Inflation and Its Effects on Currencies
One thing to consider is inflation, since it can have an effect on prices in general, including the price of a currency. Typically, a currency’s value will go down when inflation goes up.
So, if you read about inflation being high in a particular country, and you know that its currency will probably decrease in value, you can use that info to your advantage by placing a trade that predicts the currency will decrease compared to another currency that’s stronger at the moment.
The Government Can Also Influence Currency Values
In addition to the buying and selling of currencies by central banks, which can influence exchange rates, if a country’s government has taken on a lot of debt, its currency’s value will likely decrease as a result.
So, it is important to keep an eye on international news when you are a forex trader, as doing so can help you recognize when a currency’s value will increase or decrease as a result of intervention or debt on the government level.
Politics and Economics
If a country is facing a lot of political instability or economic problems, its currency may decrease in value. So, again, keeping up with the news can play a key role in your ability to determine which currency pairs you should work with at any given time.
In simple terms, if a country is doing well politically and economically, and they are quite stable, the currency might also be doing well.
As a Forex Trader, Keeping Track of Currencies Is Key
One of the exciting things about the forex market is that situations are continually changing. But this also results in the need to be diligent when it comes to tracking currencies over a long stretch of time.

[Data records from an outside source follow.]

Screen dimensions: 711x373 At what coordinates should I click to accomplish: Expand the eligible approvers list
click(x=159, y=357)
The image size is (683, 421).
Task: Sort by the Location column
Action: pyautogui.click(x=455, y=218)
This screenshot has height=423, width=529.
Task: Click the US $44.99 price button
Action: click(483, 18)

Then, you can develop a better understanding of the myriad factors that influence those currencies. For instance, if you read news about economic instability in a country and you notice that the currency’s value has decreased, you can keep that in mind for the future, when you may be able to predict a dip in value when instability strikes again.
It is a learning process that takes time, but if you take notes along the way and pay close attention to what’s happening, you can use it all to your advantage down the road.
Learn About Exchange Rates So You Can Make Better Trades
The bottom line is this: by learning about exchange rates and how they are determined, you might be able to improve as a forex trader.
So, in addition to learning about how to use a trading platform and how to create a trading plan, it is also a great idea to take your time and learn about the factors that are capable of influencing currency values.
Then, you can work with currency pairs that are more likely to produce positive results.